The stubborn world of print media took way too long to avail themselves of the digital universe, and here in mid-2013 we are still seeing the fallout. A new audit this week by the Alliance for Audited Media shows us that while big international news orgs like the Wall Street Journal and the New York Times are boasting healthy circulations in print and online forms, local newspapers are seeing rapidly dwindling audiences and revenues. And magazines aren't doing so well either.

It's telling that the top two slots in the ranking of magazine circulations are occupied by AARP's two magazine titles, and both by a lot. The two have circulations of 22 million readers, while next in line in-print circulation are two other titles the elderlies love: Better Homes & Gardens, and Reader's Digest at 7.6 million and 5.2 million respectively. Magazine sales, as in newsstand sales, are pretty crappy too; they fell 10% in the first half of this year.

Magazines did manage to double their digital subscription base this year, likely via the popularity of tablets.

Newspaper circulation numbers, meanwhile, have seen a steady decline since the 1980s. As the Journal's Jason Bellini reports, about 63 million daily papers were being bought back in 1985, and that number is now about 45 million. And while people are willing to spend money for digital subscriptions to newspapers that cover a range of stories of national interest, like the NYT, other papers like the Washington Post and [cough] the San Francisco Chronicle aren't seeing the same success in luring paid online subscribers. The Chronicle, in fact, just slipped off the ranking of the top 25 circulated papers in the country for the first time in decades this year, with a total combined digital/print circulation of 219,000 as of March. (The figure for digital circulation post-paywall is not available at this time.)

The NYT boasts a circulation of 1.2 million daily readers now, and the WSJ has double that, at 2.4 million, with a bigger percentage of print readers.

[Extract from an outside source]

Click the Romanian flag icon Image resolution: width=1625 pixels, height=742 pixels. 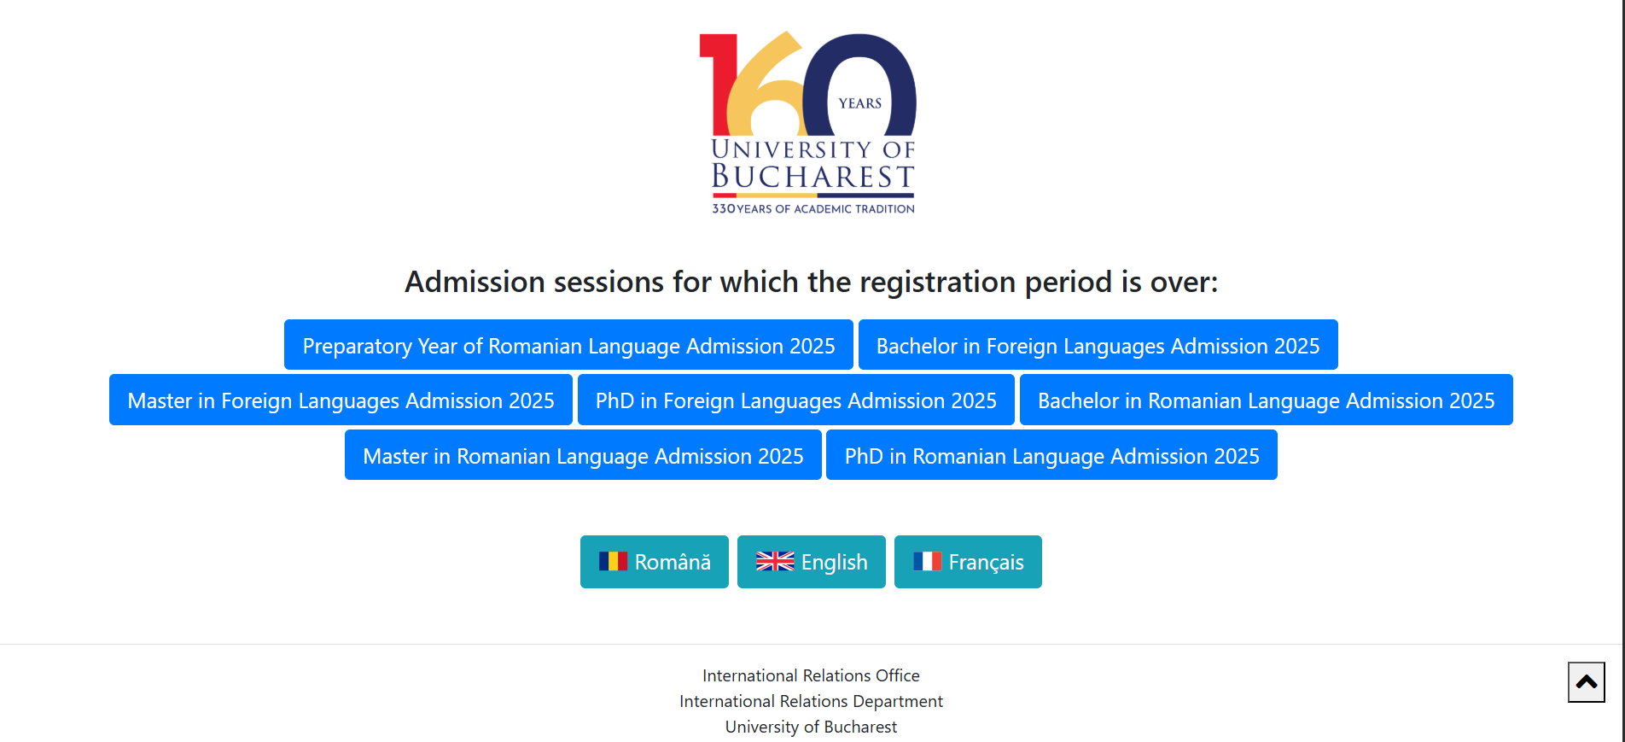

The value of locally focused newspapers continues to slip as these numbers decline. Just this week, as you likely heard, Jeff Bezos bought the Washington Post for a cool $250 million after posting a 14 percent earnings loss, and the New York Times Company sold off the Boston Globe at a significant loss 20 years after they bought it — the purchase price in 1993 was $1.1 billion, and not adjusting for inflation they still took a bath selling it at $70 million.

What does it all mean? It means that local papers had better quickly catch up in terms of online ad revenue and digital subscriptions if they're going to survive, but it remains to be seen how many digital subscriptions the average newshound is willing to pay for when there's a whole free internet there to inform them.

Watch Bellini's full report below.


[Wall Street Journal]
[AdAge]
[SF Gate]
[Alliance for Audited Media]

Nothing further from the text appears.